→ REQUIRED WORK
Beginning with the line that holds "Task: Open the", copy each line through the end of the material below, exactly and with no pictures.

━━━━━━━━━━━━━━━━

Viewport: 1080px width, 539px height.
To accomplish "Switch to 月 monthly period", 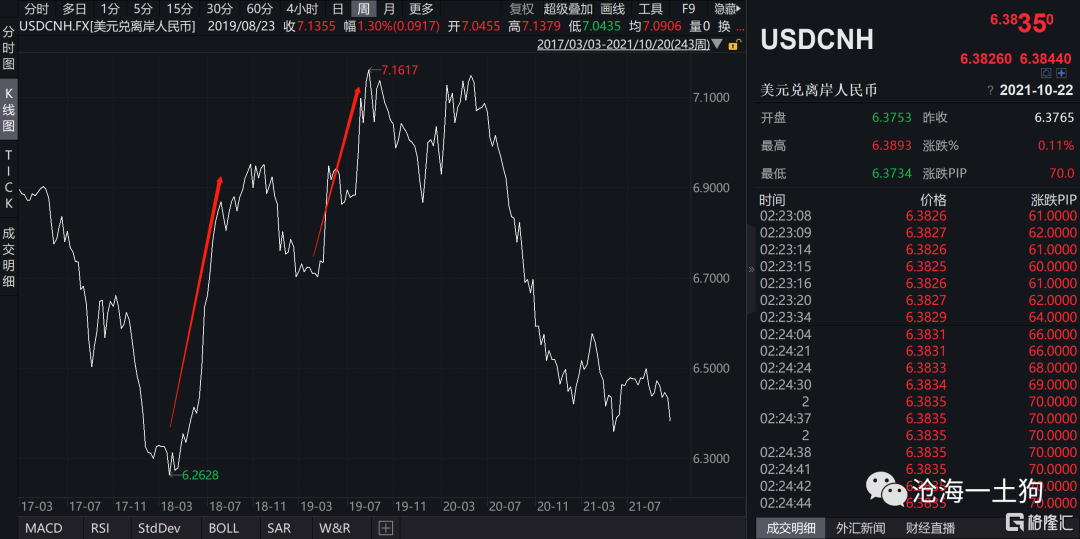I will coord(388,9).
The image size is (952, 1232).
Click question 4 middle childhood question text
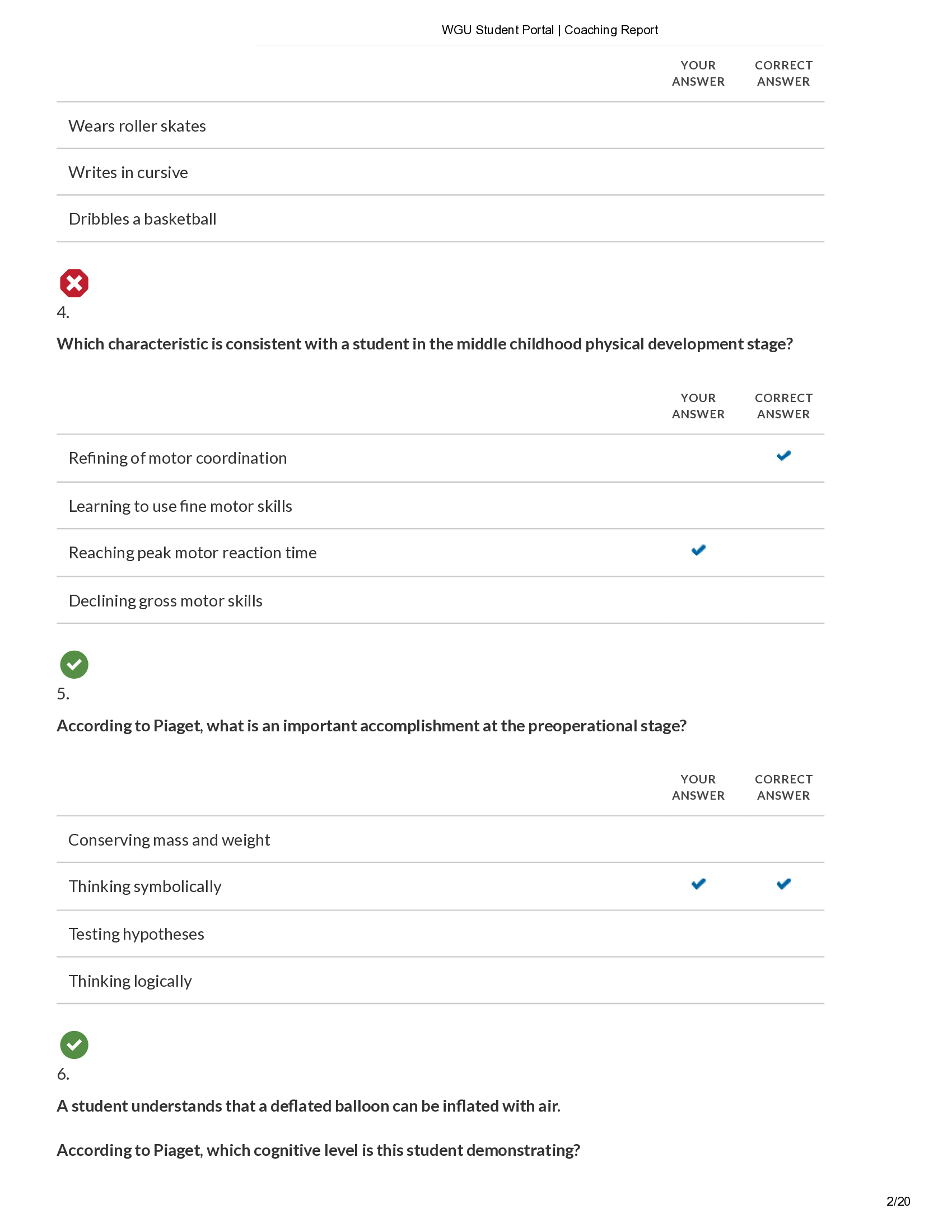click(x=424, y=344)
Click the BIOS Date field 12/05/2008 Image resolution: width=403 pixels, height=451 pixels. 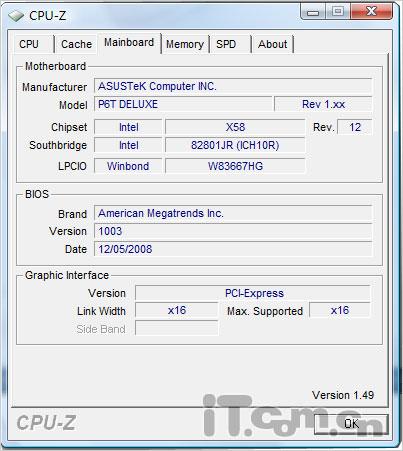(233, 249)
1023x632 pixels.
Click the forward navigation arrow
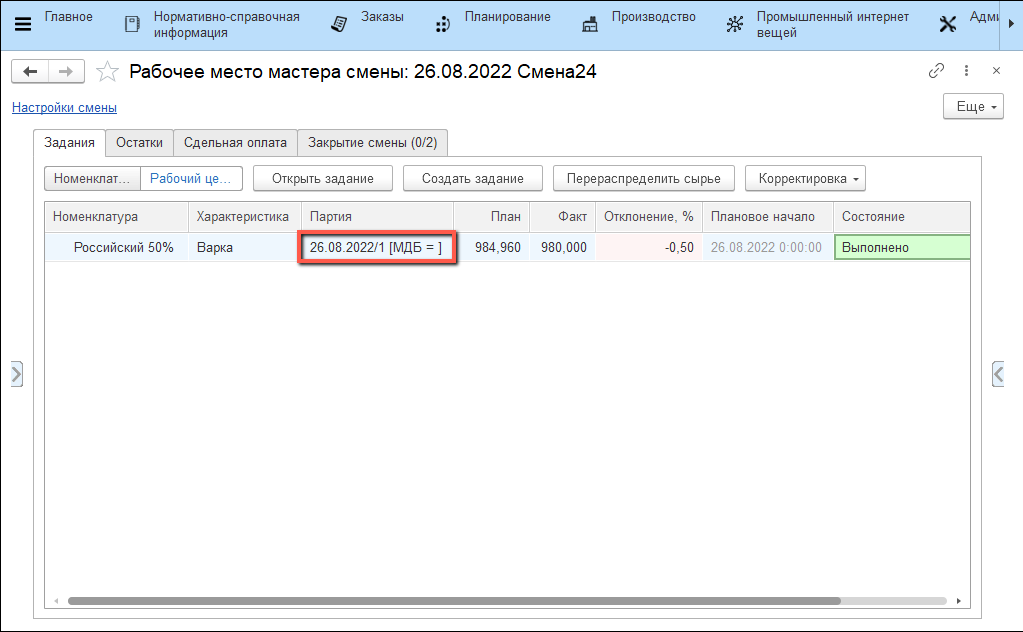[x=65, y=71]

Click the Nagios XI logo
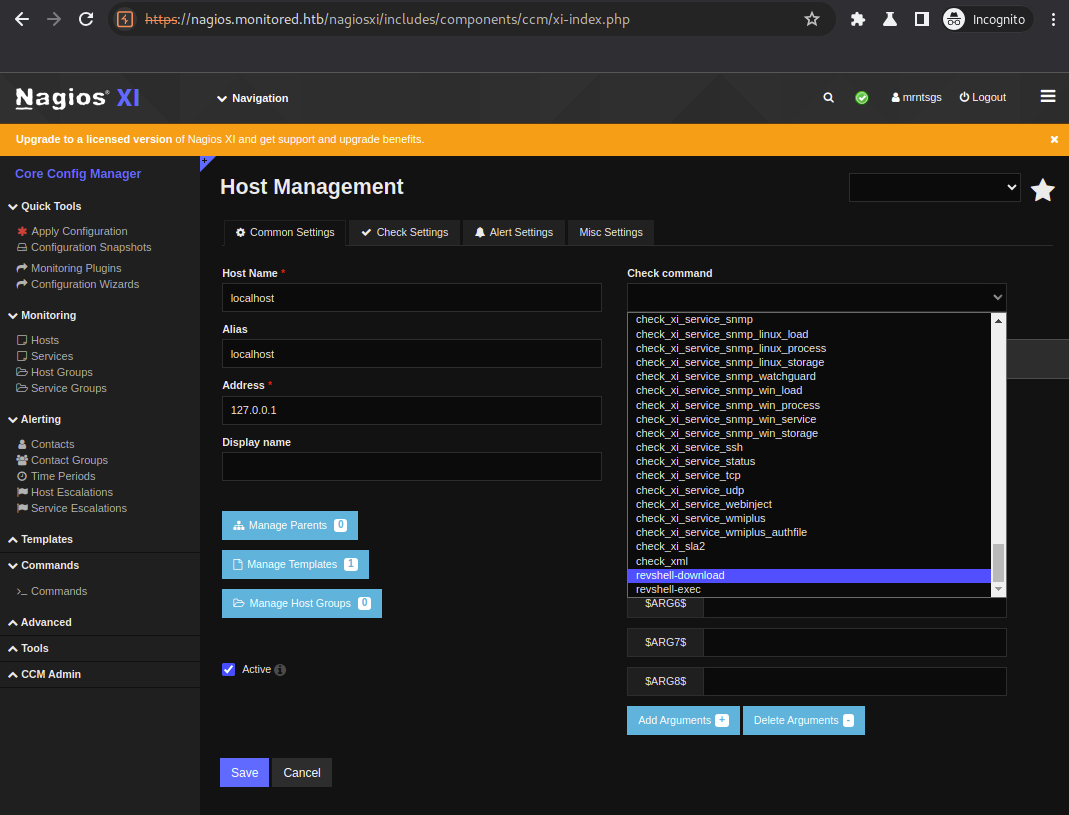point(74,97)
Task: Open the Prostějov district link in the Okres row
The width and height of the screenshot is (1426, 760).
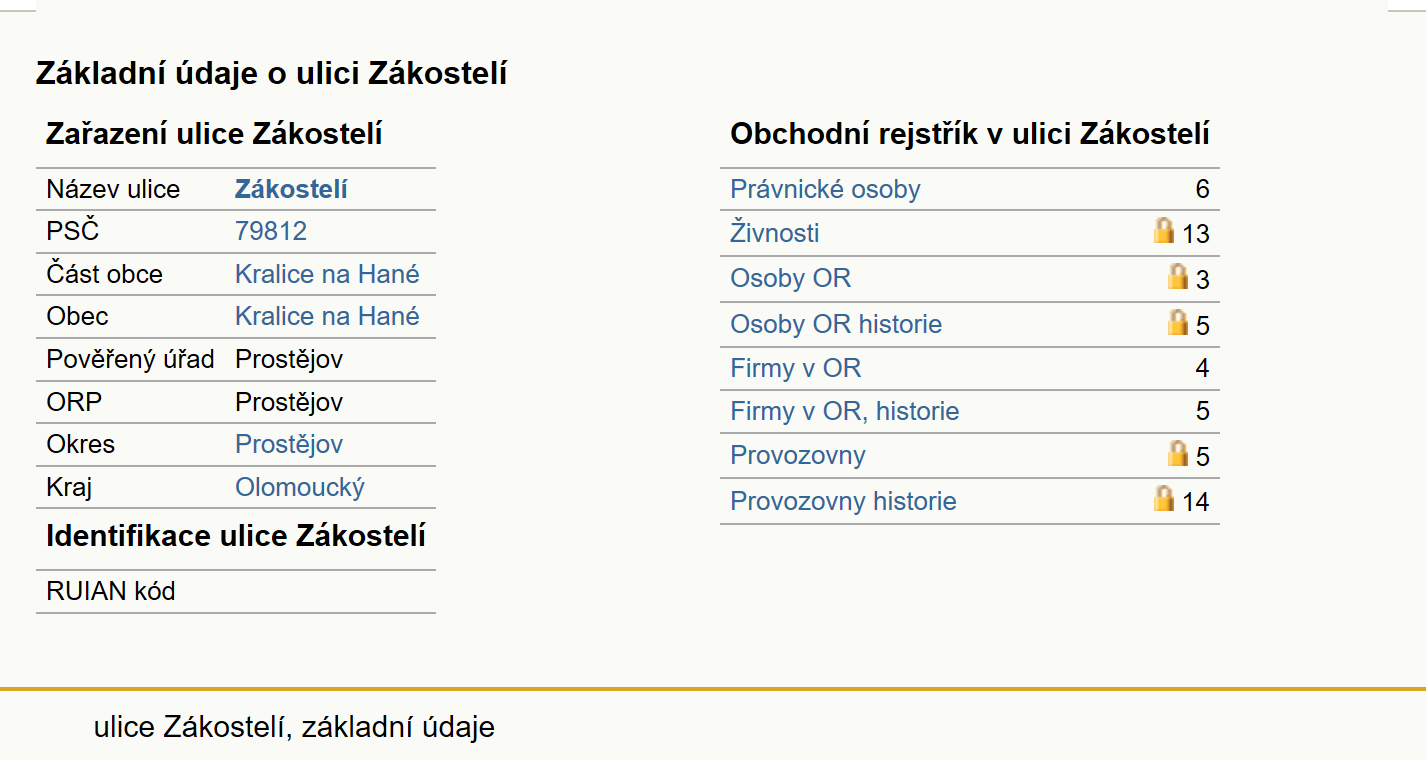Action: tap(289, 444)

━━━━━━━━━━━━━━━━

→ RESULT FOR THIS TASK
Task: Open the Prostějov district link in the Okres row
The width and height of the screenshot is (1426, 760).
Action: tap(289, 444)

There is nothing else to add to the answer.